::: ТЕКСТ СТРАНИЦЫ :::
Новая, более ранняя редакция «Записок» Екатерины о деле Батурина также дает более подробные и более интересные сведения, характеризующие и великого князя Петра Феодоровича, и императрицу Елисавету. «Мне показалось, — пишет Екатерина: — что великий князь признавался мне только наполовину и боялся сказать мне все из страха, чтобы я не осудила его неосторожности. Мне стало жаль его за то страдание, которое он испытывал; я старалась его утешить, но это дело в продолжение двух-трех недель его все-таки очень мучило; когда же он увидел, что ему вовсе об этом не говорили, и что дело это не имело для него дурных последствий, он его понемногу позабыл. Несколько лет спустя после моего восшествия на престол, это дело попалось мне в руки: я нашла его среди бумаг императрицы Елисаветы; оно было ей передано, чтобы ее величество постановила о нем свое решение»[29]. Оно было очень объемисто, и вследствие этого императрица до самой своей смерти не имела о нем правильного представления: она, наверно, его не прочла. Дело это было, быть может, одним из самых серьезных в ее царствование, хотя оно было затеяно безрассудно и неосторожно и, говоря без обиняков, это был заговор по всей форме; Батурин убедил сотню своего полка присягнуть великому князю, он уверял, что получил на охоте согласие этого князя на возведение его на престол. На пытке он признался в своих сношениях с этим князем чрез посредство его егерей; на него донес гренадер, которого он старался привлечь на свою сторону; егеря были уличены в том, что дали возможность великому князю с ним познакомиться, но, впрочем, допрошены они были только слегка. Когда я сопоставляю процесс с теми страхами, которые на моих глазах испытывал великий князь, и с тем, что он при мне говорил, я не сомневаюсь, что он знал обо всем (je ne doute pas qu’il n’eût connaissance du tout), и что егеря не захотели или не посмели оговорить его настолько, насколько этого требовала истина. Хотя я не думаю, чтобы императрица когда-либо узнала все, тем не менее она была достаточно осведомлена, чтобы утратить тот остаток доверия к нему, который она еще имела. После этого происшествия она перестала целовать ему руку, когда он подходил целовать ее руку, а в следующем году дала почувствовать свой гнев, хотя и косвенным образом… С этого времени я стала замечать, как в уме великого князя росла жажда царствовать; ему этого до смерти хотелось (il en mourait d’envie), но он не сделал ничего, чтобы сделаться достойным этого»[30].
:::
ВОПРОСЫ К ТЕКСТУ —
1. Кто, согласно отрывку о деле Батурина, донес на Батурина?
2. Перечислите всех людей, которые названы в отрывке о деле Батурина по имени или по фамилии.
3. Напишите продолжение отрывка о деле Батурина, начиная сразу после его последней фразы.
::: ВЫДЕРЖКИ ИЗ ДАННЫХ :::
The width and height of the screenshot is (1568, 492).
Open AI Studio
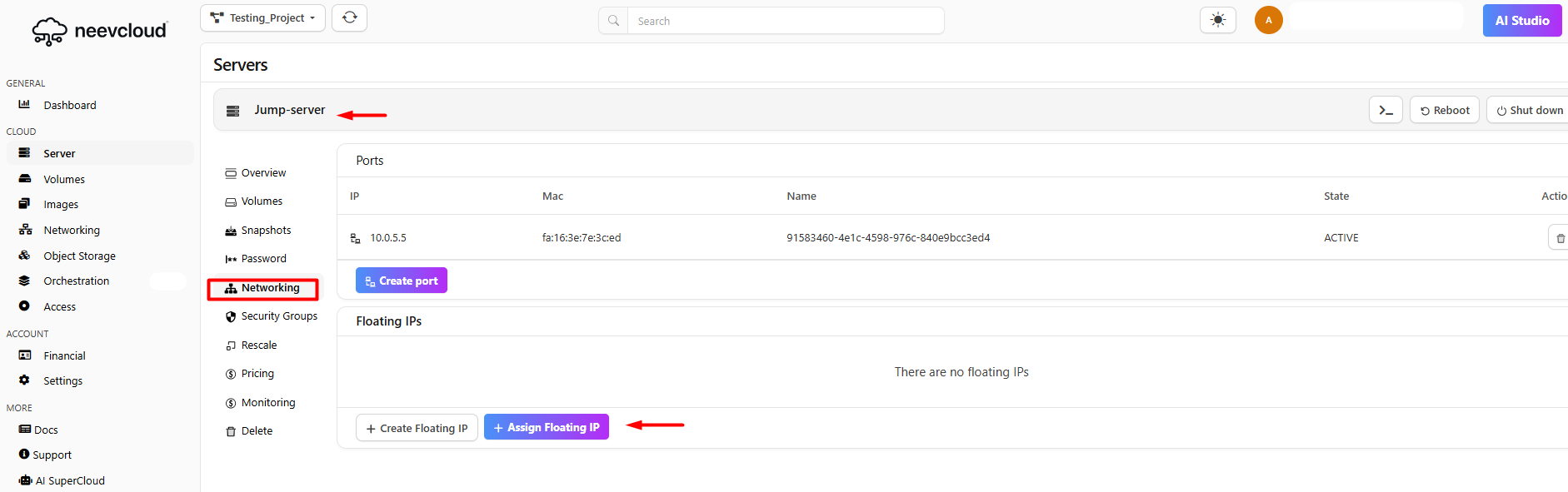click(x=1521, y=21)

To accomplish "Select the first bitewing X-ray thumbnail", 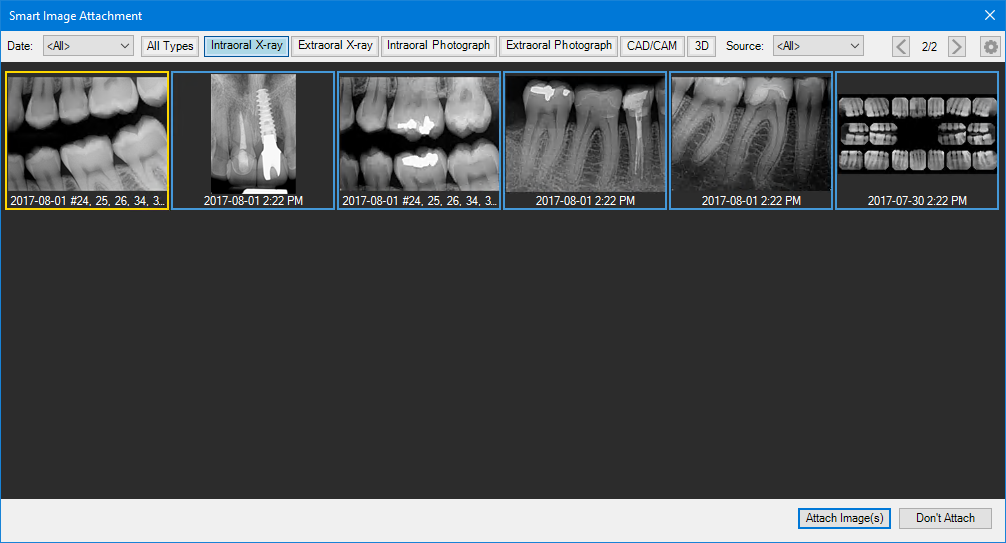I will [x=87, y=135].
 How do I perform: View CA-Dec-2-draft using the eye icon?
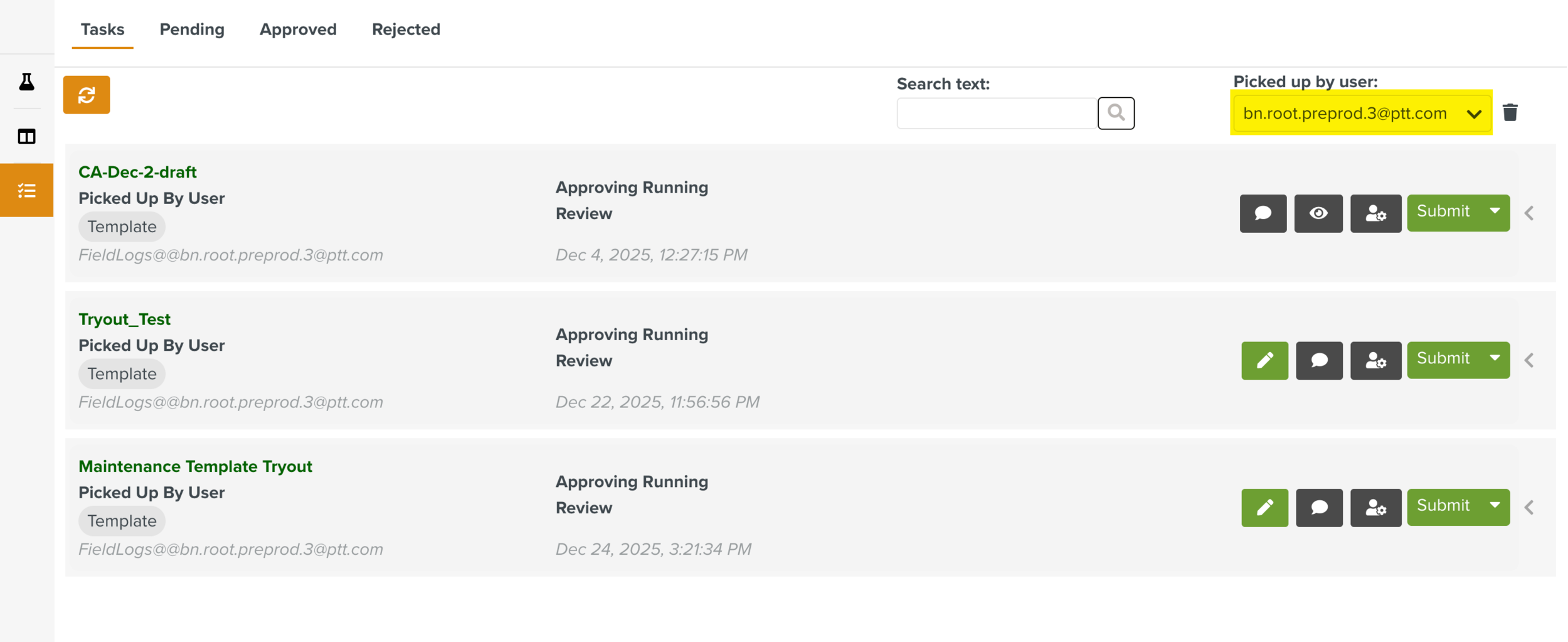click(1318, 213)
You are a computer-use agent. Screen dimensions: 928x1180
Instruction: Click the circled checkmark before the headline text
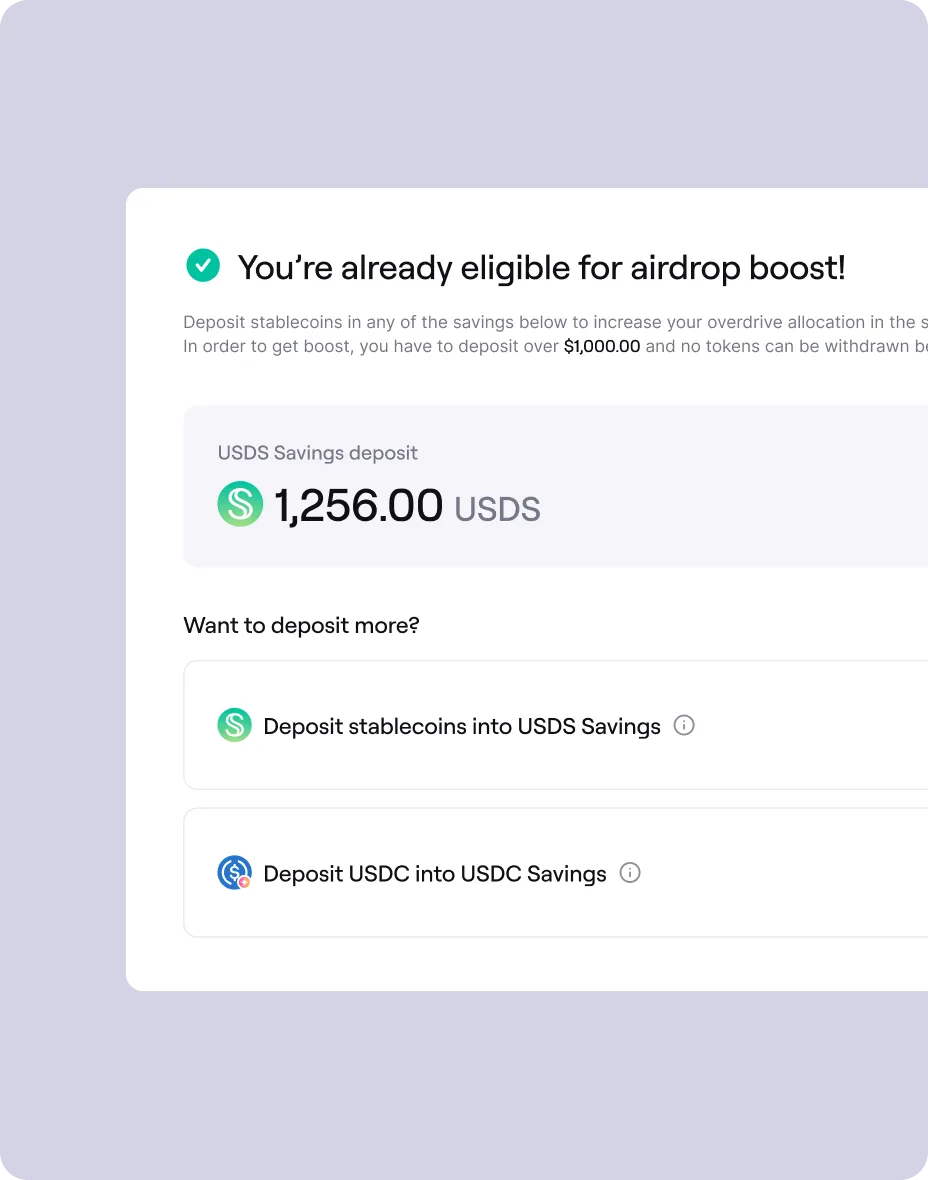(x=202, y=266)
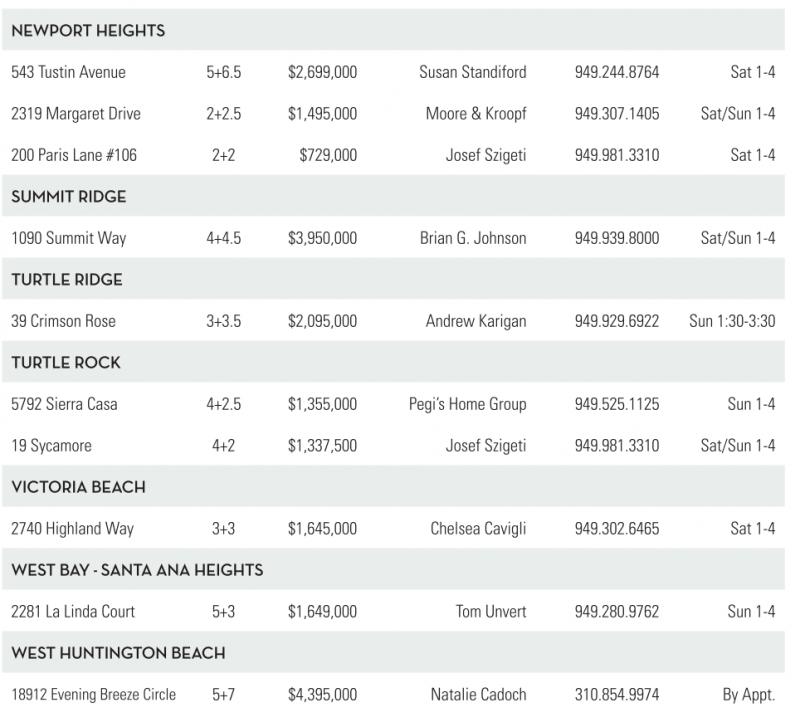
:::
ОТВЕТЫ ПО ЗАДАНИЯМ —
1. Гренадер, которого Батурин старался привлечь на свою сторону.

2. Екатерина, великий князь Петр Феодорович, императрица Елисавета, Батурин.

3.
29
Спустя двадцать лет, Екатерина забыла об этом и в позднейшей редакции «Записок» писала: «я не читала и не видела этого дела» (там же, 291). Между тем в делах Тайной канцелярии не сохранилось дела, о котором говорит Екатерина, а существует лишь дело 1763 г. о сторонниках Батурина, что дало Соловьеву повод ошибочно отнести самый заговоре к этому же году. Возникает интересный вопрос, все ли документы по делу Батурина сохранились до настоящего времени, признавая, что факты, сообщаемые Екатериной, обыкновенно подтверждаются при проверке. — Дело Батурина у Соловьева, XXIV, 766–768.